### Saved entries

==============================

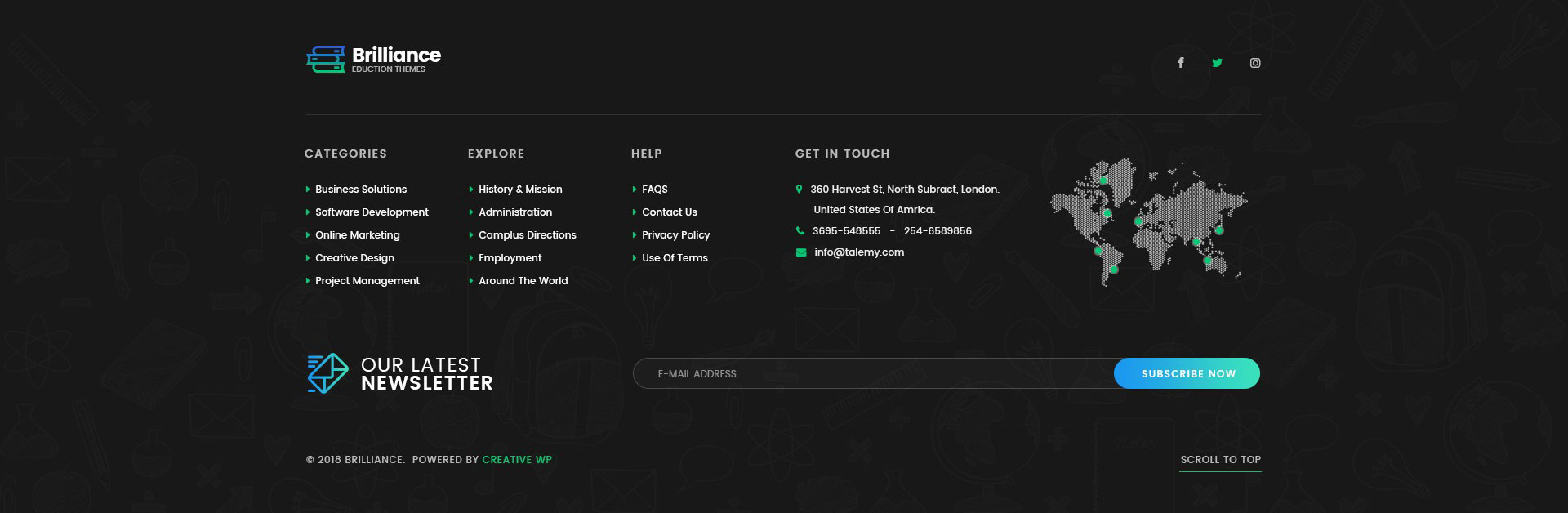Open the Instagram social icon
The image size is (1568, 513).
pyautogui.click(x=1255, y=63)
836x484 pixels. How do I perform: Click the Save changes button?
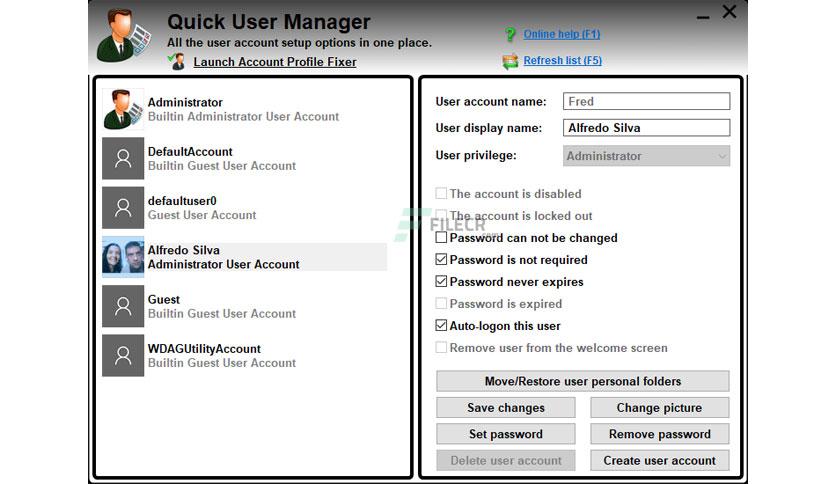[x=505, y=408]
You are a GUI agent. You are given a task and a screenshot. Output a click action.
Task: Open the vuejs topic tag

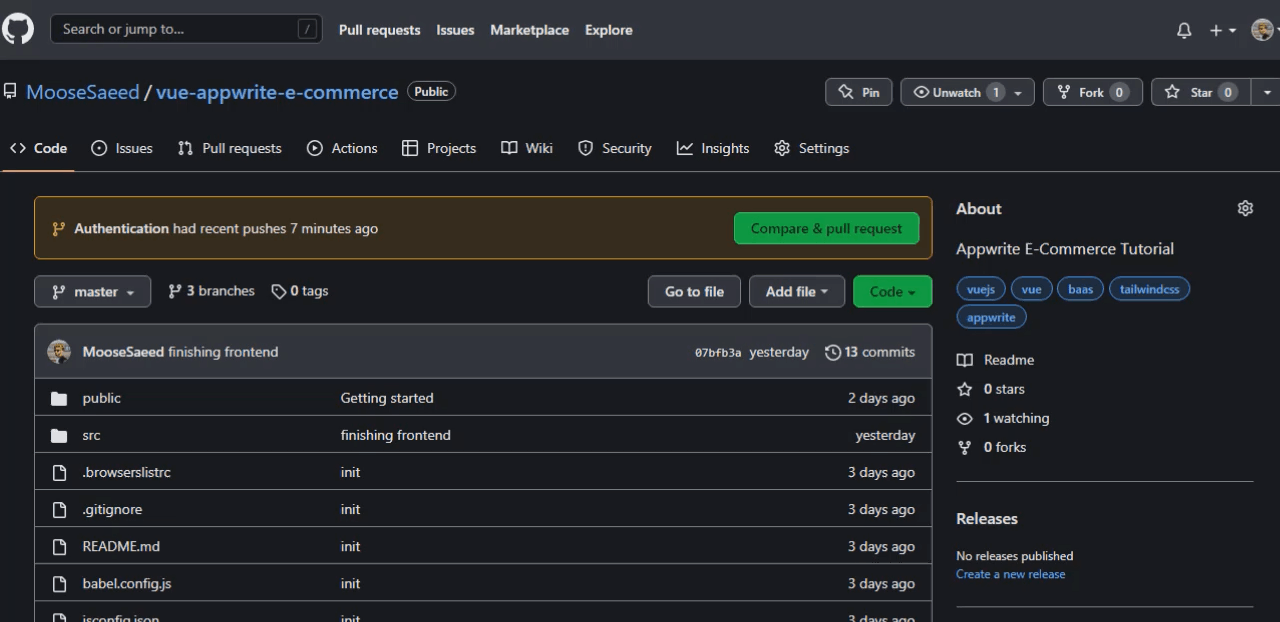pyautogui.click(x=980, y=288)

==============================

### Activity
Each line from the one that contains "836x484 pixels. How" through the end of the records should be restated exactly; include both end lines and leave any pictures out.

### Result of the task
836x484 pixels. How do I perform: Click the Save changes button?
[x=505, y=408]
You are a GUI agent. You are given a task and a screenshot. Output a click action.
Task: Open the vuejs topic tag

pyautogui.click(x=980, y=288)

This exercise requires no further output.